===== Teks Bacaan =====

Setelah ditinggal al-Musthafa, kini mereka ditinggal pria legam mantan
budak tetapi memiliki hati secemerlang cermin.
Awalnya,
ash-Shiddiq merasa ragu untuk mengabulkan permohonan Bilal sekaligus
mengizinkannya keluar dari kota Madinah, namun Bilal mendesaknya seraya
berkata, “Jika dulu engkau membeliku untuk kepentingan dirimu sendiri, maka
engkau berhak menahanku, tapi jika engkau telah memerdekakanku karena Allah,
maka biarkanlah aku bebas menuju kepada-Nya.”
Abu
Bakar menjawab, “Demi Allah, aku benar-benar membelimu untuk Allah, dan aku
memerdekakanmu juga karena Allah.”
Bilal
menyahut, “Kalau begitu, aku tidak akan pernah mengumandangkan azan untuk siapa
pun setelah Rasulullah Shalallahu ‘alaihi wasallam wafat.”
Abu
Bakar menjawab, “Baiklah, aku mengabulkannya.” Bilal pergi meninggalkan Madinah
bersama pasukan pertama yang dikirim oleh Abu Bakar. Ia tinggal di daerah
Darayya yang terletak tidak jauh dari kota Damaskus. Bilal benar-benar tidak
mau mengumandangkan adzan hingga kedatangan Umar ibnul Khaththab ke wilayah
Syam, yang kembali bertemu dengan Bilal Radhiallahu ‘anhu setelah terpisah
cukup lama.
Jazirah
Arab kembali berduka. Kini sahabat terdekat Muhammad shalallahu alaihi
wasallam, khalifah pertama, menyusulnya ke pangkuan Ilahi. Pria yang bergelar
Al-Furqan menjadi penggantinya. Umat Muslim menaruh harapan yang besar
kepadanya. Umar bin Khattab berangkat ke Damaskus, Syria. Tujuannya hanya satu,
menemui Bilal dan membujuknya untuk mengumandangkan adzan kembali.
Setelah dua
tahun yang melelahkan; berperang melawan pembangkang zakat, berperang dengan
mereka yang mengaku Nabi, dan berupaya menjaga keutuhan umat; Umar berupaya
menyatukan umat dan menyemangati mereka yang mulai lelah akan pertikaian. Umar
berupaya mengumpulkan semua muslim ke masjid untuk bersama-sama merengkuh
kekuatan dari Yang Maha Kuat. Sekaligus kembali menguatkan cinta mereka kepada
Rasul-Nya.
Umar
membujuk Bilal untuk kembali mengumandangkan adzan. Bilal menolak, tetapi bukan
Umar namanya jika khalifah kedua tersebut mudah menyerah. Ia kembali membujuk
dan membujuk.

===== Informasi yang Diberikan =====

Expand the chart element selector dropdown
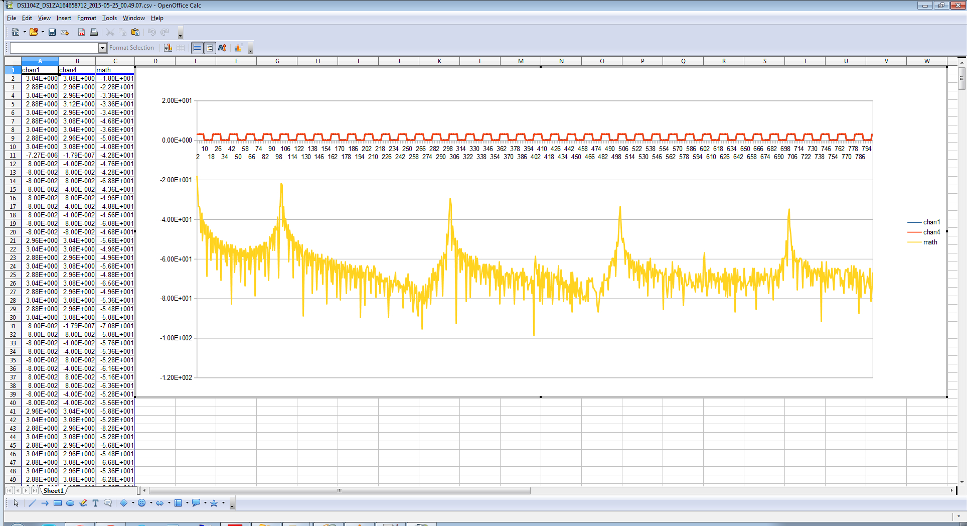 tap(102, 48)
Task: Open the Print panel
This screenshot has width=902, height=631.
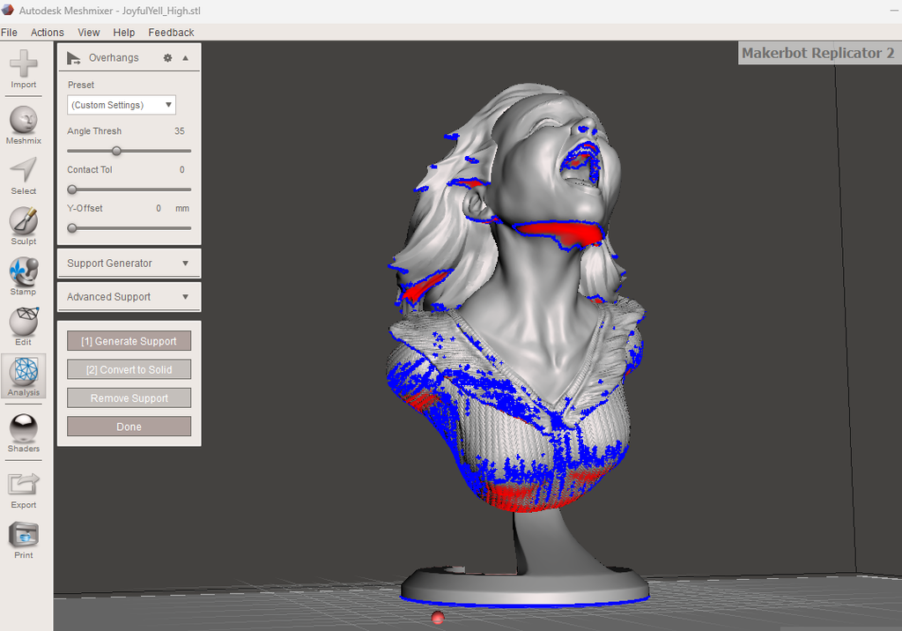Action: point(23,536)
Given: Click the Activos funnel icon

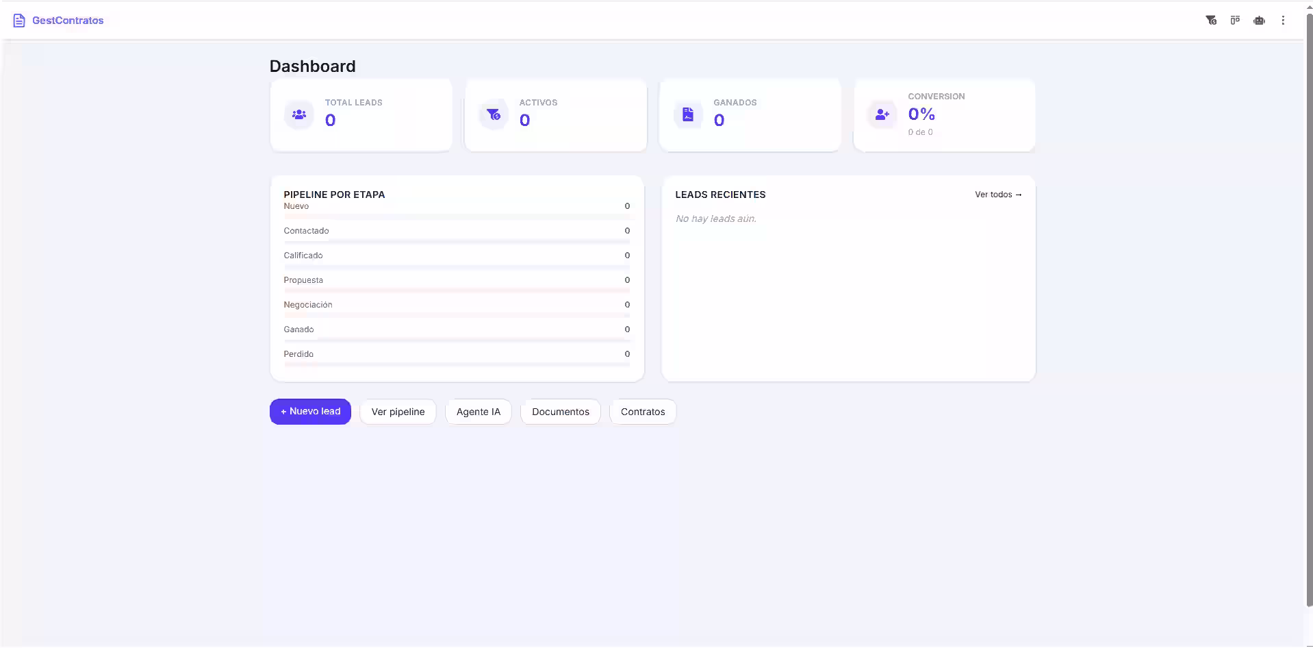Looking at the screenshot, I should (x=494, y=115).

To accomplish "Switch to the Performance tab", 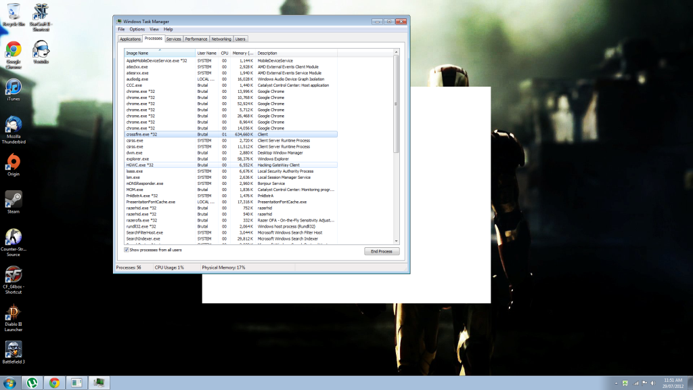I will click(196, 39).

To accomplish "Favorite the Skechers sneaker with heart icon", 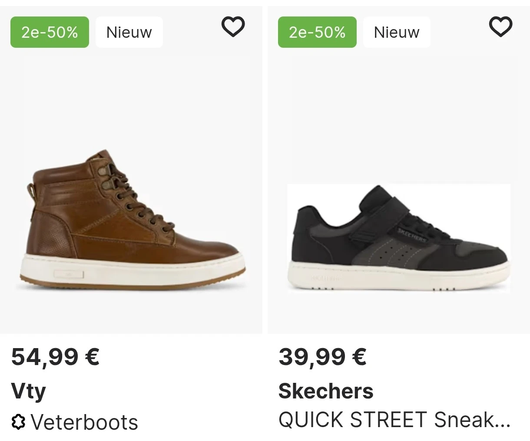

=====

Soal Latihan: Terjemahkan kalimat dari teks tentang Bilal ini ke dalam bahasa Inggris: "Ia tinggal di daerah Darayya yang terletak tidak jauh dari kota Damaskus."

Jawaban Benar: He lived in the Darayya area, which is located not far from the city of Damascus.